I’m a subtitles guy, I’ll take subtitles over dubbing every single time. (Well, not quite: I’ll watch dubs for laughs.) Similarly, with music, I have strong opinions about listening to people sing in their own language versus singing in English when they don’t have complete command of that. This view appears to be a minority because I constantly come across critically acclaimed albums by people singing in English in thick accents, singing words that don’t always make sense. (Germans seem to be the worst offender but that could just be because I listen to krautrock more than I listen to other foreign music genres.) I bring this up because Hatori sings, speaks and shouts in English. And that is a huge barrier to me enjoying this album.
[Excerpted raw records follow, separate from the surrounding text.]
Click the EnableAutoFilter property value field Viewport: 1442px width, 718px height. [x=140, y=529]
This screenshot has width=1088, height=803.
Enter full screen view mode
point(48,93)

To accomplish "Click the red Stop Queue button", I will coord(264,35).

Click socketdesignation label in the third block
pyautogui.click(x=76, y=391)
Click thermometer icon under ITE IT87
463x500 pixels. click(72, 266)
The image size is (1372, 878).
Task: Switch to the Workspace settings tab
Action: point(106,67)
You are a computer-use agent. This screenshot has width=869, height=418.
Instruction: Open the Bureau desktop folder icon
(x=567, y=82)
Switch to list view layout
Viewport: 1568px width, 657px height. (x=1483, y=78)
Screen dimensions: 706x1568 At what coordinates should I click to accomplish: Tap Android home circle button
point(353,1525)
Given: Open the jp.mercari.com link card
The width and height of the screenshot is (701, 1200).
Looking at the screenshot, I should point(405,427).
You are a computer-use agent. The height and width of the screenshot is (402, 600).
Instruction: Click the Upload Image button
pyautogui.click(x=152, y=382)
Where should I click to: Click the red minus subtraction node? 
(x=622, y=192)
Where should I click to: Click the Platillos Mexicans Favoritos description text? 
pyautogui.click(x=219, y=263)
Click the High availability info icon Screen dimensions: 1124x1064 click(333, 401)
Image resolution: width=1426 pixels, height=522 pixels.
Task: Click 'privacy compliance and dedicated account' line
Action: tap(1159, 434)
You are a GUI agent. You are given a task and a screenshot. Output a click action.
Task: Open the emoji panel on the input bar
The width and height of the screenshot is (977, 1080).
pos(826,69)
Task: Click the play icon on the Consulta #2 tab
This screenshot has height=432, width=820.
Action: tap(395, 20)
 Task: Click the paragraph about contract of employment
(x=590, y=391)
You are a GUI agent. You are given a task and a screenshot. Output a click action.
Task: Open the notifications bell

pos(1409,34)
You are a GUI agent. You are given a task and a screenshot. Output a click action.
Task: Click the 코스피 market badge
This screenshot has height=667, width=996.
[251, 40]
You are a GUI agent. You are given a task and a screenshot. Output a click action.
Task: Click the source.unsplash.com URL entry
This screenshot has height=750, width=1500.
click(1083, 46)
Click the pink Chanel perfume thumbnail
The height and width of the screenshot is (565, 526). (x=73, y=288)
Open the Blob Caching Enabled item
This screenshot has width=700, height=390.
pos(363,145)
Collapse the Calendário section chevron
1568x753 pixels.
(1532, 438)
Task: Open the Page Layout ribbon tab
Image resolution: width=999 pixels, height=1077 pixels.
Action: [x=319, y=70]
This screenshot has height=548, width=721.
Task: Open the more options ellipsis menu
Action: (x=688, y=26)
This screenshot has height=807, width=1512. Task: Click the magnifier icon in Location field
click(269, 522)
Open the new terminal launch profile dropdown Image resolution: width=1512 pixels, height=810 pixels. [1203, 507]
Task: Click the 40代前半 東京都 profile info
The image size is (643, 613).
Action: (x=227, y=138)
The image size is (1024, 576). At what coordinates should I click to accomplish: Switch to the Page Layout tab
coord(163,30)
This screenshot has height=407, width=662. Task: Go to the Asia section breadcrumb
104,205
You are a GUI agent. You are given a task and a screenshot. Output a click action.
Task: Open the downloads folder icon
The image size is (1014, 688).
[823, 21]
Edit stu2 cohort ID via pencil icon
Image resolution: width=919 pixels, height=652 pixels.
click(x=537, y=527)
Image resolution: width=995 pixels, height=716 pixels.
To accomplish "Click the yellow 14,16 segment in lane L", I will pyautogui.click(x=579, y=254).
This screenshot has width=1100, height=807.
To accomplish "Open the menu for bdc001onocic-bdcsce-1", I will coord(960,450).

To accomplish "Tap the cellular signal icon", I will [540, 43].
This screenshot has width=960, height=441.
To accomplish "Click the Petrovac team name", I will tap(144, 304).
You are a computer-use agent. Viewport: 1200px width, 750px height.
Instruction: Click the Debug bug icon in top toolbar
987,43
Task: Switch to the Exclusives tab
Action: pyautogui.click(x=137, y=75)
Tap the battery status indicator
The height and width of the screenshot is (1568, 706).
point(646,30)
Because this should be my cup of tea: I like trip hop a lot and this record is more musically diverse than the vast majority of trip hop records I’ve ever heard. This duo appear to have no limits on what they want to do musically, which is cool but also makes sense given they are coming to trip hop from outside of the main scene (which was British).
Their eclecticism is the most impressive part of the record but not the only one. The songwriting is good in terms of melody, anyway – though a track or two stay too long, they’re certainly not lacking in hooks which is often the case with bands that try to “do everything”.
And I like the production too, though I suspect that’s because I like trip hop production. It sounds good to me all these years later, and that’s important for music like this.
So it’s just the accent and the lyrics. And I wish I could get over it but it’s a pretty fundamental part of the record.